▸ Directions for this task:
Could you retype the records word for word but without any pictures?

▸ Given entries:
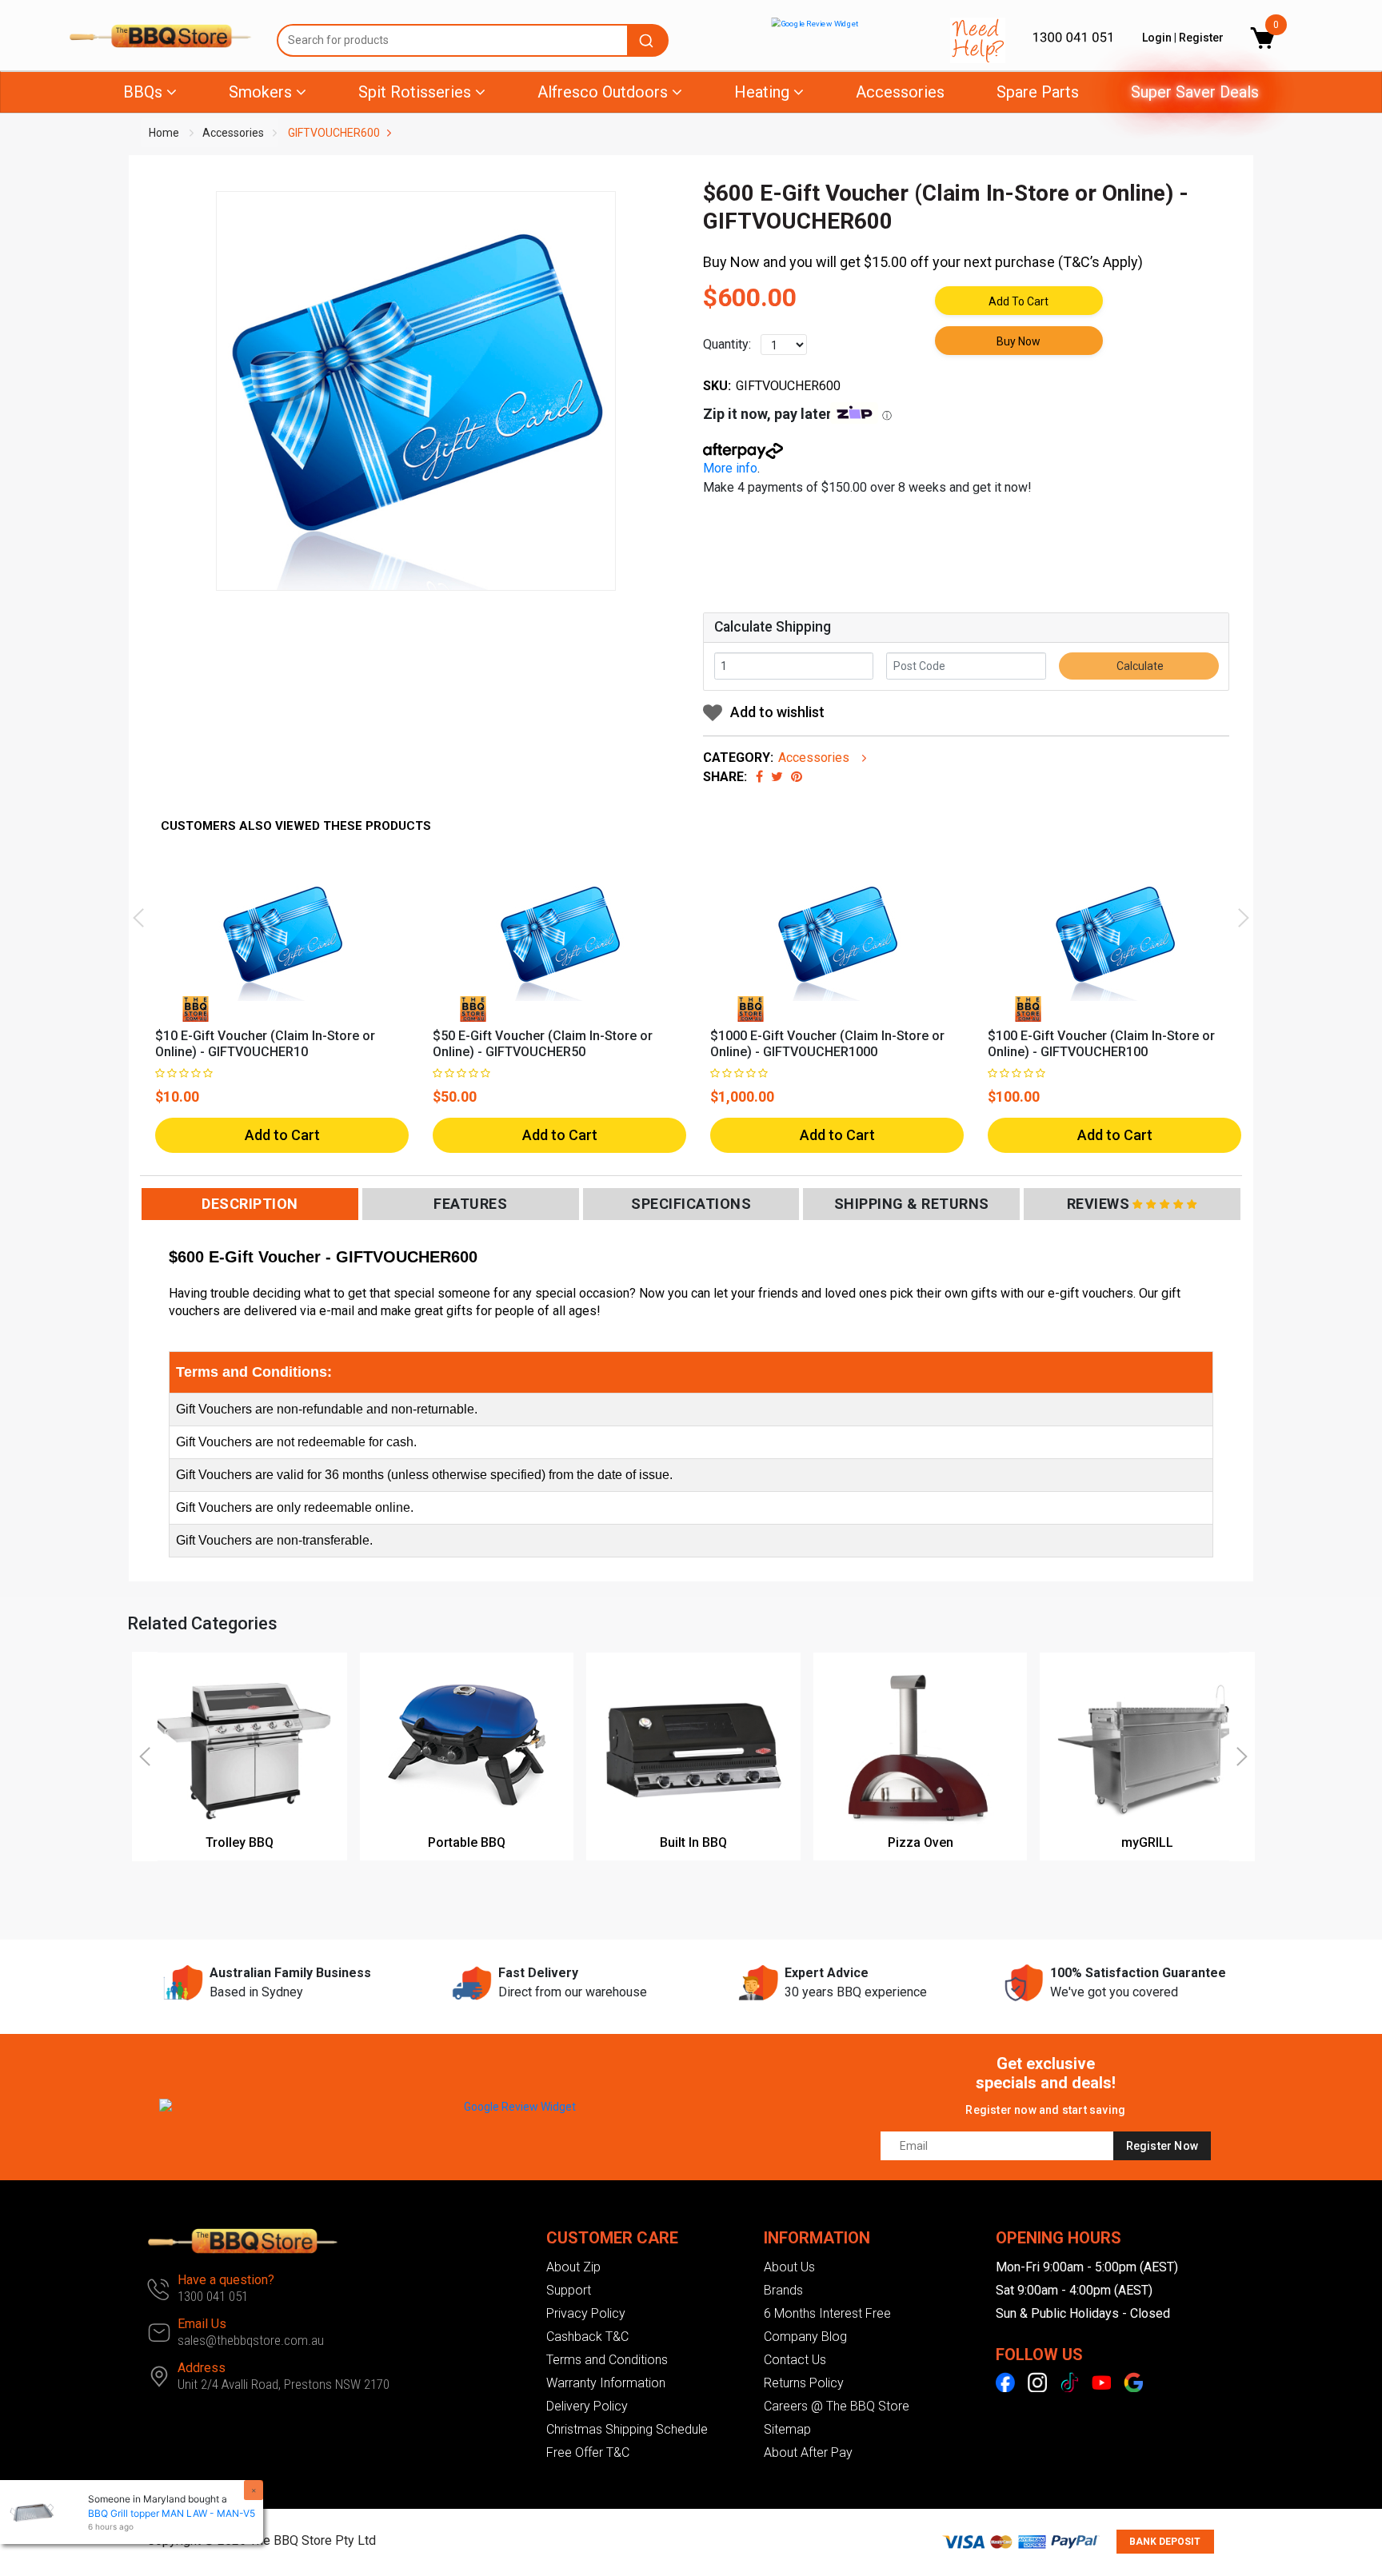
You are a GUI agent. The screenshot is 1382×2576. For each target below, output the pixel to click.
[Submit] (649, 40)
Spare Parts (1038, 92)
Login (1157, 37)
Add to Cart (1018, 301)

▸ Answer:
You are a GUI agent. The screenshot is 1382×2576. For each target below, output the pixel to click.
[Submit] (649, 40)
Spare Parts (1038, 92)
Login (1157, 37)
Add to Cart (1018, 301)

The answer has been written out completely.